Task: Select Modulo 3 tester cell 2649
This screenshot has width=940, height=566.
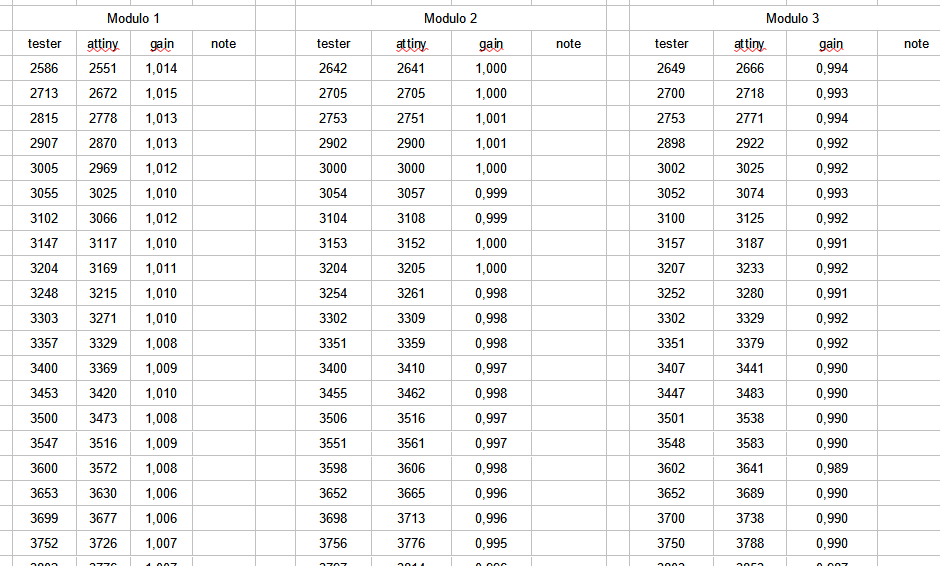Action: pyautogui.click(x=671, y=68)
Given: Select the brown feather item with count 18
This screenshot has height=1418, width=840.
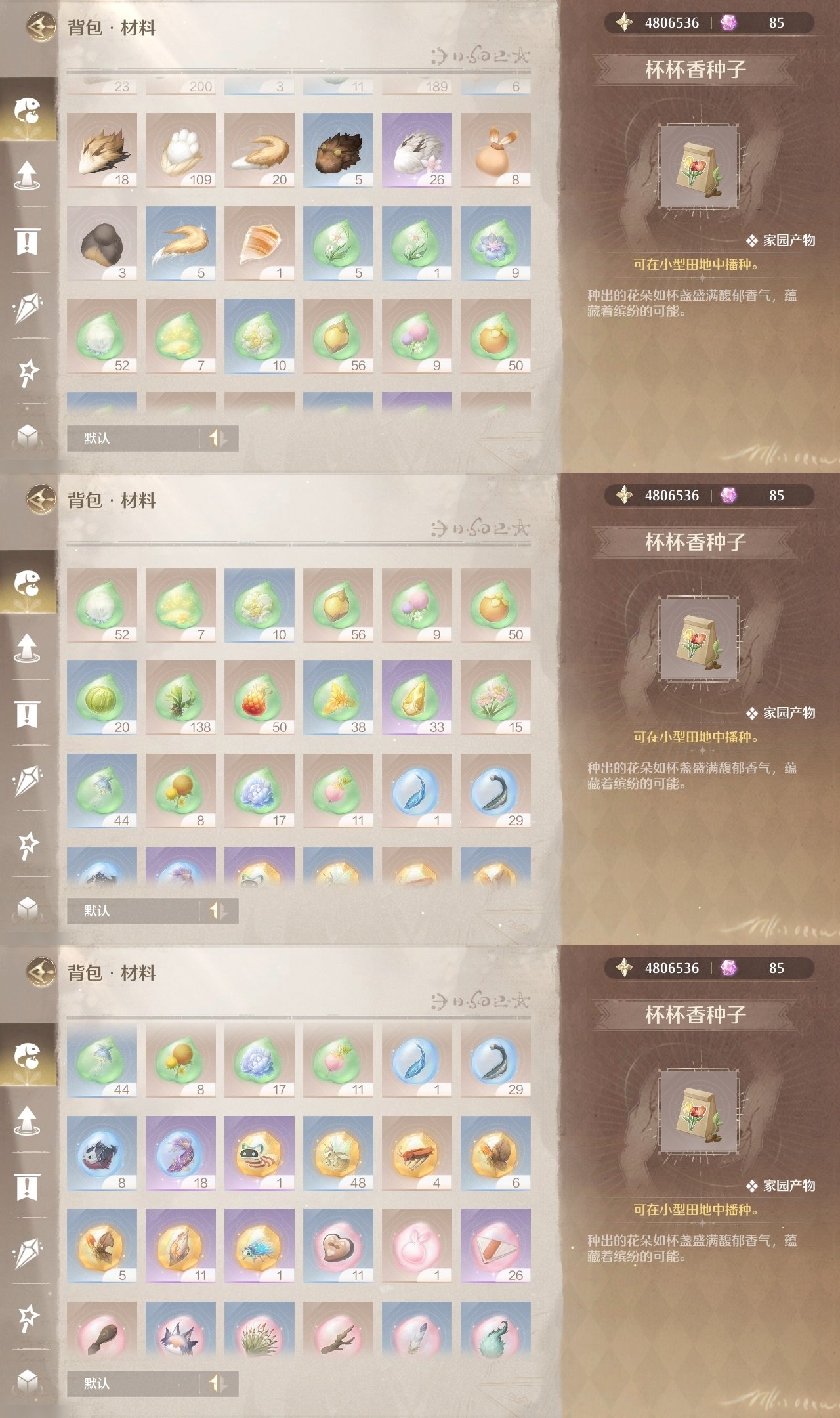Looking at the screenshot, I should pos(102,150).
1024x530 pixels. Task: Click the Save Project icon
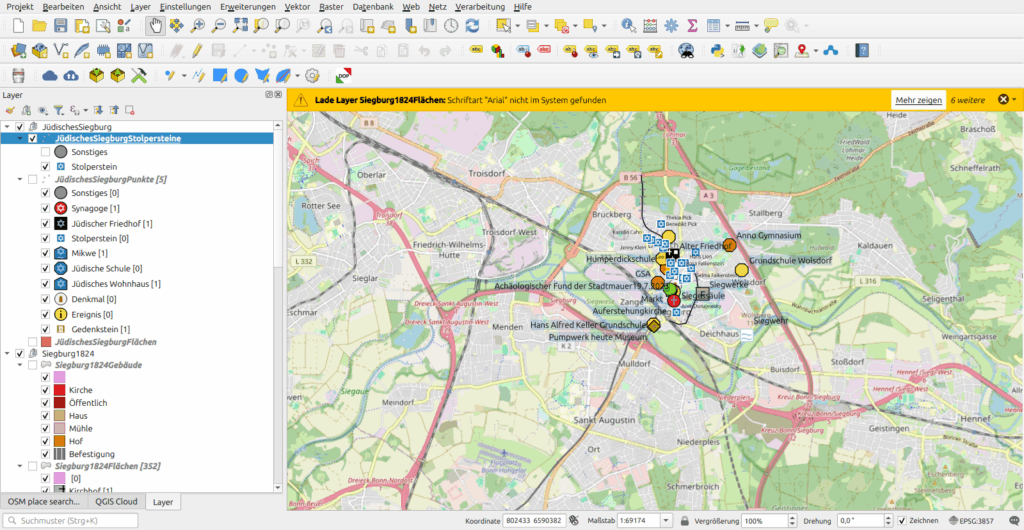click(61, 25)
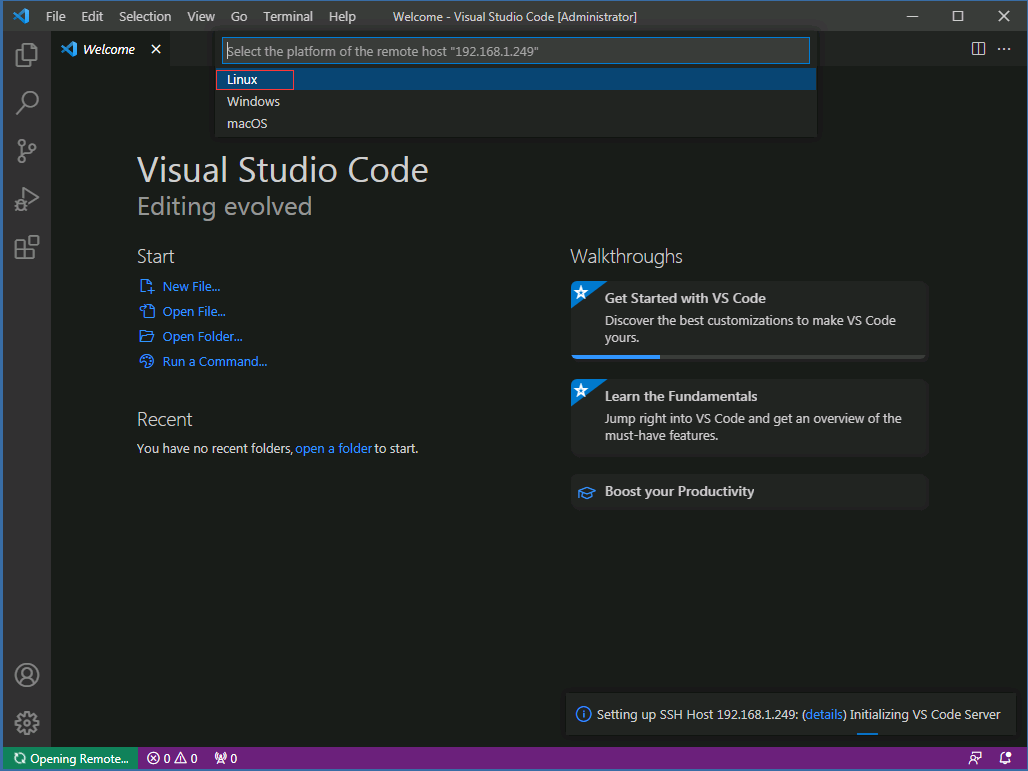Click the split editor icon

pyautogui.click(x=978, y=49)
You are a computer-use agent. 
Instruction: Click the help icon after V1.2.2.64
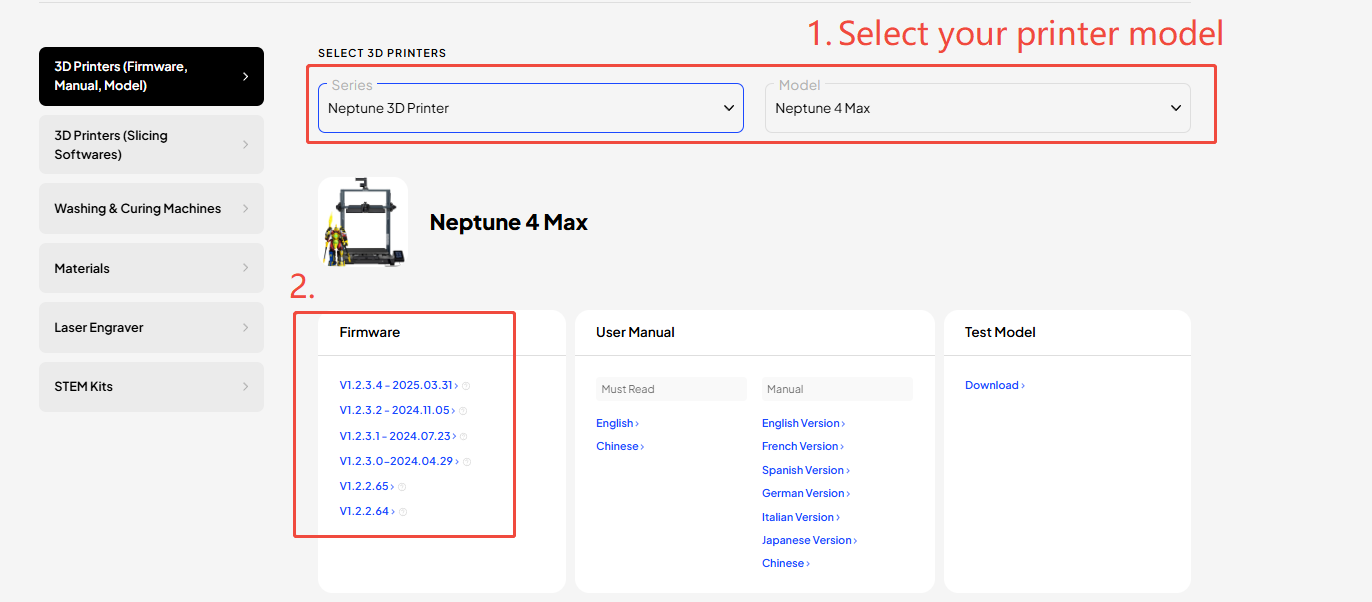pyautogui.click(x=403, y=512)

=-=-=-=-=

Revise the material by replacing every "Select" with "Choose", leaving everything else unchanged, and omit the pictures from the result.

• _THE RESULT_:
Task: Choose Modulo 3 tester cell 2649
This screenshot has width=940, height=566.
Action: pyautogui.click(x=671, y=68)
Given: Choose the brown feather item with count 18
This screenshot has height=1418, width=840.
Looking at the screenshot, I should pos(102,150).
1024x530 pixels. Task: Click the Save Project icon
click(61, 25)
Click the split editor icon

pyautogui.click(x=978, y=49)
You are a computer-use agent. 
Instruction: Click the help icon after V1.2.2.64
pyautogui.click(x=403, y=512)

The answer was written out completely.